In the midst of the immigration reform debate in the United States, one of the questions that doesn’t get asked often enough, in my opinion, is: why are so many people from Mexico coming to the United States? Yes, there’s lots of talk about generalities about poverty and such, but not much analysis about why that is. But here are some even more alarming reasons.

Well, let’s start with number one. Carlos Slim, according to the book Drug War Mexico, earns or acquires something in the range of $27 million a day—that’s a day. Well, half of Mexicans survive on something like $2 a day.

Number two, 40,000 to 60,000 people have been killed as a result of narcotrafficking-connected debts. That’s just since 2006, when the last president, Calderón, was elected.

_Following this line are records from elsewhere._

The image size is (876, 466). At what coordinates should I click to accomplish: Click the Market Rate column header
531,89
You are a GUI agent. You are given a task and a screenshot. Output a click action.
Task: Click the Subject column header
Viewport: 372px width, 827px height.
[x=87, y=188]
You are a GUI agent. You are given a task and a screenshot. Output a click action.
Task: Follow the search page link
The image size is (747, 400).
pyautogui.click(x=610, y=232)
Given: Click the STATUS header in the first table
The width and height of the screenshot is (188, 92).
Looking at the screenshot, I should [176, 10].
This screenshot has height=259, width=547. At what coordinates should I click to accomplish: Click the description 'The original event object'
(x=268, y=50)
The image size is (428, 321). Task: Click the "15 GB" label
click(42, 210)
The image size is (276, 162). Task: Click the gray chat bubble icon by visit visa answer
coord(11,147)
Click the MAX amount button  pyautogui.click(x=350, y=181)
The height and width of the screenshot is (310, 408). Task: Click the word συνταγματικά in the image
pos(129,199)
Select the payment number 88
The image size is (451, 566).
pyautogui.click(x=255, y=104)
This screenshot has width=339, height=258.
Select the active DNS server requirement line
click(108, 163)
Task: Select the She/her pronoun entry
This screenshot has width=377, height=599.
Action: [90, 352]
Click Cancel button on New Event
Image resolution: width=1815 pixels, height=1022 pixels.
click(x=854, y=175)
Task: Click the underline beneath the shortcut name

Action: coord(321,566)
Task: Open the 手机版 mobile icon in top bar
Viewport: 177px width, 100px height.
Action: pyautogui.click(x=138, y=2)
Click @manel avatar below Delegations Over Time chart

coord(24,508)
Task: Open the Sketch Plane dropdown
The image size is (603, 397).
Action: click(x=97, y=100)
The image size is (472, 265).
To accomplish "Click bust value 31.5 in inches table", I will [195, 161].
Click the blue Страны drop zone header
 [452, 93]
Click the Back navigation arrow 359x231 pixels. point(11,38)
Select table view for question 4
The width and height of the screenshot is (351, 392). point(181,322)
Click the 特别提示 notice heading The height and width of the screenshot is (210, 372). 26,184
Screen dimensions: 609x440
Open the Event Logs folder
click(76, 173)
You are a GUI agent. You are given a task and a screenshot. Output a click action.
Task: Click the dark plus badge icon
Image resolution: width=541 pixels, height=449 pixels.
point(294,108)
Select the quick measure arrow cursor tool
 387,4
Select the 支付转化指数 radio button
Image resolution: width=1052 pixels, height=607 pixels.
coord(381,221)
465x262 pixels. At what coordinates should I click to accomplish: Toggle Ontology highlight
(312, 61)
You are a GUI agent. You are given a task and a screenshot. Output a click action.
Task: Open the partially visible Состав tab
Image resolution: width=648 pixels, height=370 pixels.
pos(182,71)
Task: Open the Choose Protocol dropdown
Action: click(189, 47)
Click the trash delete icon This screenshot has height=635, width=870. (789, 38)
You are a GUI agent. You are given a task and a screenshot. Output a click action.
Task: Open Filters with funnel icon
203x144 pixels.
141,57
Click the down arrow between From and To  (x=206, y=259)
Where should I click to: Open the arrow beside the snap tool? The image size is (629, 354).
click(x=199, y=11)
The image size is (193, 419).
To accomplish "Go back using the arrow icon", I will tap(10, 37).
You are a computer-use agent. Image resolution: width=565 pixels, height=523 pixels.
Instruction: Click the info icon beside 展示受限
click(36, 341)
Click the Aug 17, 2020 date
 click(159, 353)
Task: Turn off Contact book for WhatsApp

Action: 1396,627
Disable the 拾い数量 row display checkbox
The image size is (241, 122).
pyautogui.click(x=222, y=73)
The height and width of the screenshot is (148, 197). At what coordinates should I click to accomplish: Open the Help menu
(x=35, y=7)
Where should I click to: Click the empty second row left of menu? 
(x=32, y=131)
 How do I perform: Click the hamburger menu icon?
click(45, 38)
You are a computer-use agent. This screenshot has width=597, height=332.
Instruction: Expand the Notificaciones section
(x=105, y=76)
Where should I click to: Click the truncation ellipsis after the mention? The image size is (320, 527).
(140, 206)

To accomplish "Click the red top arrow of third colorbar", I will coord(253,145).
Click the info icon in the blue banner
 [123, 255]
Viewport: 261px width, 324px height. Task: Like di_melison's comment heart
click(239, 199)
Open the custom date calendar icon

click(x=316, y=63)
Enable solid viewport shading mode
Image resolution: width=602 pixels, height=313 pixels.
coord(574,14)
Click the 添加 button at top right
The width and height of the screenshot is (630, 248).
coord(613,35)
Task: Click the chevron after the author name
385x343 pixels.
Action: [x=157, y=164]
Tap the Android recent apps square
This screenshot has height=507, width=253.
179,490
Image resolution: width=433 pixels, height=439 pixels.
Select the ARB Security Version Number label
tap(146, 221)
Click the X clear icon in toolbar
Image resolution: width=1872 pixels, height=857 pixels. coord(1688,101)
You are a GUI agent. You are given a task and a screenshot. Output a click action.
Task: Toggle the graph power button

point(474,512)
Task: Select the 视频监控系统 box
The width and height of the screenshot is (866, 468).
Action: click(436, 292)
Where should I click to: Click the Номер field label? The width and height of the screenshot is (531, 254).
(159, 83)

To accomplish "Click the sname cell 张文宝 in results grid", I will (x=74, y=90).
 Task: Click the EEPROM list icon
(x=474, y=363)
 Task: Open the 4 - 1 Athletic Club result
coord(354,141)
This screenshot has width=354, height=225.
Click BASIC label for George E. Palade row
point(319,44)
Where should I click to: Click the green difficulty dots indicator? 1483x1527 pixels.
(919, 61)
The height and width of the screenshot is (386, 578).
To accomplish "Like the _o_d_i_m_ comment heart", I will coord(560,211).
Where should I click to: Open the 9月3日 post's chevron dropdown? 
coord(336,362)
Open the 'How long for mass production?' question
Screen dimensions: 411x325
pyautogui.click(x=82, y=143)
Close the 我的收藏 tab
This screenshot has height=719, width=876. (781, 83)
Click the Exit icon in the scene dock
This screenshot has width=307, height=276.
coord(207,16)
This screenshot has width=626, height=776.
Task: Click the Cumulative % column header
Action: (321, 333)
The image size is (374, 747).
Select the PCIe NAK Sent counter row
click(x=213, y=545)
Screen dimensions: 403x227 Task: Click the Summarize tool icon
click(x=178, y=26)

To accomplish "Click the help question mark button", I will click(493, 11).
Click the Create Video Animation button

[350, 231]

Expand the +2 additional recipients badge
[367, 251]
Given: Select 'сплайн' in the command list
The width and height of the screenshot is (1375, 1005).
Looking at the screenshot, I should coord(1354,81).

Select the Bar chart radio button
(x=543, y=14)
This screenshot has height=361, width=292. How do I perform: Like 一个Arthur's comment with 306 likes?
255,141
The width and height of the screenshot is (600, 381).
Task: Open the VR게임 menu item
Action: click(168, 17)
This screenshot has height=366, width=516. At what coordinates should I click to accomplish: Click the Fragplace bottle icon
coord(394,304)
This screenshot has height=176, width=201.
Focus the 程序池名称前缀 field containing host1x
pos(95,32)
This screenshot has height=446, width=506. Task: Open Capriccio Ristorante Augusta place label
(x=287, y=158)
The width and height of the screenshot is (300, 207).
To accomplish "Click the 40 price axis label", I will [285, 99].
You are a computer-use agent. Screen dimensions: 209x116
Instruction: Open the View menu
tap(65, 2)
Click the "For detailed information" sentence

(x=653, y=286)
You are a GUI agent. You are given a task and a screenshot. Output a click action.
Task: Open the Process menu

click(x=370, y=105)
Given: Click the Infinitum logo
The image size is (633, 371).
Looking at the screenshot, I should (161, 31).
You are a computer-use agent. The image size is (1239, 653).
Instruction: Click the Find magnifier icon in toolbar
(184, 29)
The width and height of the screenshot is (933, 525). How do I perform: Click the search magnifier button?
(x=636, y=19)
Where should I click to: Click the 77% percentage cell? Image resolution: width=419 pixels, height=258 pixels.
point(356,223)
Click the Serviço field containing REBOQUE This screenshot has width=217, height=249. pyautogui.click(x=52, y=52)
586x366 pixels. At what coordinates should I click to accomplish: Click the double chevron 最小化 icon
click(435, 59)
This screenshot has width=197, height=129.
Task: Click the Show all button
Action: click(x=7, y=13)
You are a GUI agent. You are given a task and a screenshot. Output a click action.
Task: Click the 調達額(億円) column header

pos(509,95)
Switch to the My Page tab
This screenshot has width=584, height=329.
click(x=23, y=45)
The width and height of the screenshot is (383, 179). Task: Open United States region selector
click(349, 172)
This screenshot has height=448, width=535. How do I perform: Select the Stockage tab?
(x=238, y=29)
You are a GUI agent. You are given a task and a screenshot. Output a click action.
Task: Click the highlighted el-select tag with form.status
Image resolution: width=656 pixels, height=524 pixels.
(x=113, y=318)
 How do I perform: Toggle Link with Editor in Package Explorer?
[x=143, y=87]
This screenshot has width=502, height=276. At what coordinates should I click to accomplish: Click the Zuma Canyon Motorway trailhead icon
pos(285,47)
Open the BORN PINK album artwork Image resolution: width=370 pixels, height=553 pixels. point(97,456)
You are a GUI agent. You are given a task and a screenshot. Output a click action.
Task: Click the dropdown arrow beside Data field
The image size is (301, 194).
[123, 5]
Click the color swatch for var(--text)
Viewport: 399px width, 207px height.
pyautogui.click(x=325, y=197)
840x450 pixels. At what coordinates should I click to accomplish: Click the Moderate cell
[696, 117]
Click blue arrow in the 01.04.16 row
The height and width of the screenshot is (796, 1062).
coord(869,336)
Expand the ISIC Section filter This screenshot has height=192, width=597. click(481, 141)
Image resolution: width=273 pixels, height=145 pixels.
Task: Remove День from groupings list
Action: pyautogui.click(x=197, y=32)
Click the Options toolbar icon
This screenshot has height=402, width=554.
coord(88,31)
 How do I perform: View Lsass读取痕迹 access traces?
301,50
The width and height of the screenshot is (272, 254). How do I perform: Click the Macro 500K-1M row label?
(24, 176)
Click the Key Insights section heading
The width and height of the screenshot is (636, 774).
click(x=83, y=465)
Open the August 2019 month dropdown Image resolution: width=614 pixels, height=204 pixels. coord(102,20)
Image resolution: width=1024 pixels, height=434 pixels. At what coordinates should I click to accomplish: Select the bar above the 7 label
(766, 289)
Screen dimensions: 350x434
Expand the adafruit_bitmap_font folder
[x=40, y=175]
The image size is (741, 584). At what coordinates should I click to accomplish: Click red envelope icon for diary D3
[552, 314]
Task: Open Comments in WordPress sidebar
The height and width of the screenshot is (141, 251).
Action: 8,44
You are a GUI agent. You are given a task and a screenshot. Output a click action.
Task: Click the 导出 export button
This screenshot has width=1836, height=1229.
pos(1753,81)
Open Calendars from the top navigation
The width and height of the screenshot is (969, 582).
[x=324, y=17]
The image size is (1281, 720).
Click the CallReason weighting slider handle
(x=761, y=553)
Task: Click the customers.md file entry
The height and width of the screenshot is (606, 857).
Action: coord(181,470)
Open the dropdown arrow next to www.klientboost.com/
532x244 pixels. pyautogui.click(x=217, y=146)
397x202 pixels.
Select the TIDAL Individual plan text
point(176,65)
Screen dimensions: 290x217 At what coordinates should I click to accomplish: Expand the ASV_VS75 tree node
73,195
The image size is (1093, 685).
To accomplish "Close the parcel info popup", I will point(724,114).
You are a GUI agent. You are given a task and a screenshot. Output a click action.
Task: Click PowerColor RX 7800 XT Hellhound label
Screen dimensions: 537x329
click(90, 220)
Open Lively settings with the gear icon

Number three, another statistic from Drug War Mexico: as many as 60 percent of cities in Mexico are either directly or indirectly controlled by drug cartels. That sounds like a pretty good reason to leave to me.

And all of this has a lot to do with American policy towards Mexico.

Now joining us to talk about this is the author—coauthor, I should say, of Drug War Mexico, is Peter Watt. He cowrote this book with Roberto Zepeda. Peter teaches Latin American studies at the University of Sheffield in the U.K. And he joins us now from Sheffield.

Thanks for joining us, Peter.

PETER WATT, LECTURER AND AUTHOR: Thank you for having me.

JAY: So the situation essentially is much of Mexico is directly narco states, if you look at the municipal level. To what extent is the federal national state a narcostate—in other words, complicit in all of this?

WATT: I think it’s difficult to tell to what extent the influence of the narcos goes right to the top. Historically, narcotraffickers have had access to some very high-profile people within the government, and I don’t think there’s any reason to see why that might change in the last decade or the last two decades.

So it’s always very difficult, when we’re talking about this subject, to get hard facts that we can grasp, but there have been some cases, very high-profile, like, for example, in the 1990s when Mexico’s top drug czar was working on behalf of Amado Carillo Fuentes of the Juárez Cartel, the man who became the richest criminal in world history, apparently, the man who was flying—he had a fleet of Boeing 727s, which he flew up from Colombia to Mexico stuffed with cocaine every week without anyone noticing, without arousing any suspicion. You can’t do that unless you have, I think—I think it’s reasonable to say that you can’t do that without some pretty high-level complicity, bringing drugs into major airports in Mexico.

And, of course, the drug czar that I’m referring to was the man who was also the third to buy the CIA official General Barry McCaffrey as a guy of unquestionable integrity. Well, it turned out subsequently that he was working on behalf of Amado Carillo Fuentes, taking out competitors and making millions for himself.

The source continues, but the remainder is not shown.